• _What is needed_
Which lines hold the string "screenshot"? Copy each of them from the material below.

• _Information_
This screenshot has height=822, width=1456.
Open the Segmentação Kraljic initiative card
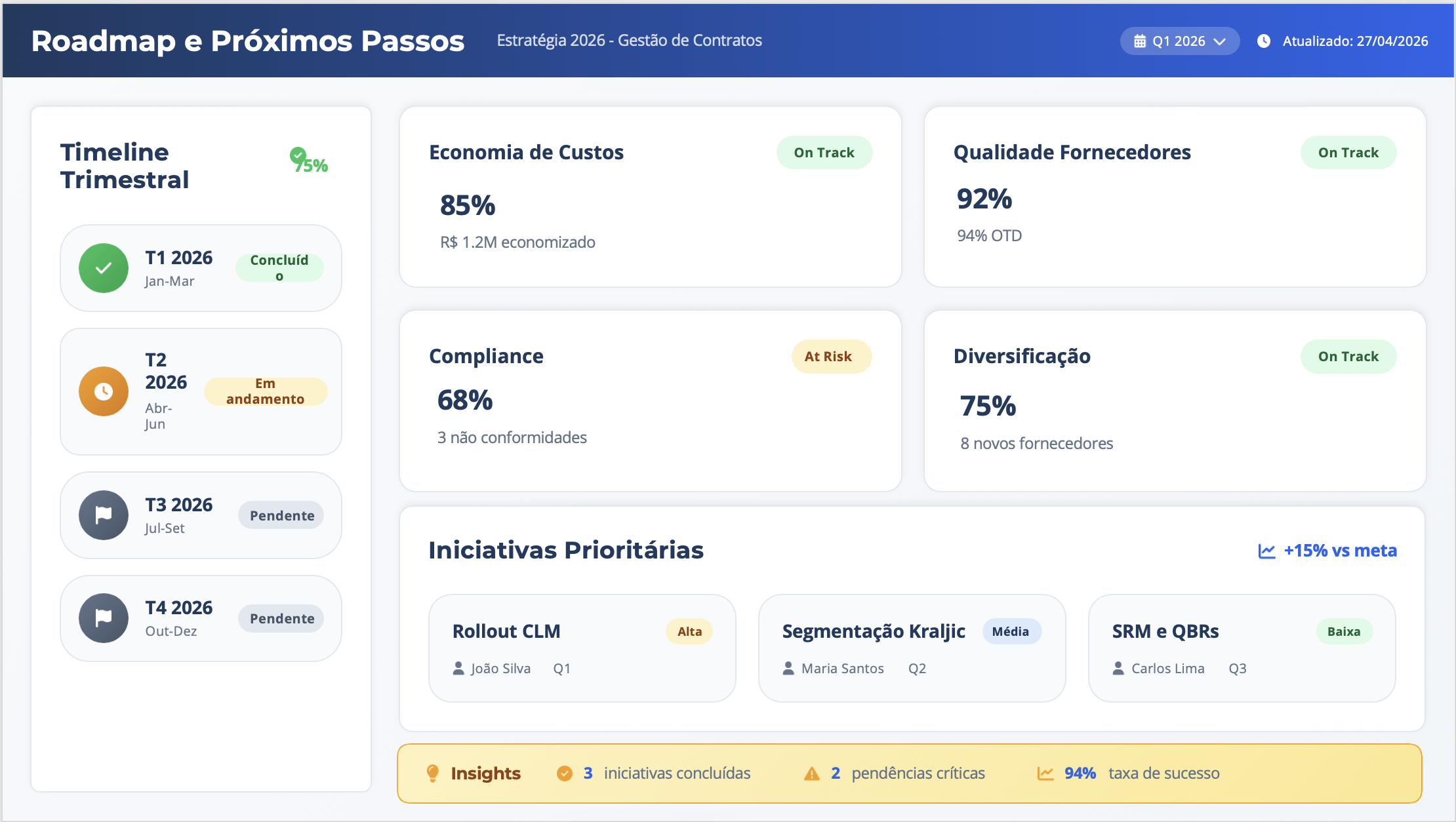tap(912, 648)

---

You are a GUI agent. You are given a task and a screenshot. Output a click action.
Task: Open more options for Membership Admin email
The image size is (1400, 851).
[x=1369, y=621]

• _Exercise response_
This screenshot has height=822, width=1456.
You are a GUI agent. You are given a task and a screenshot. Output a click action.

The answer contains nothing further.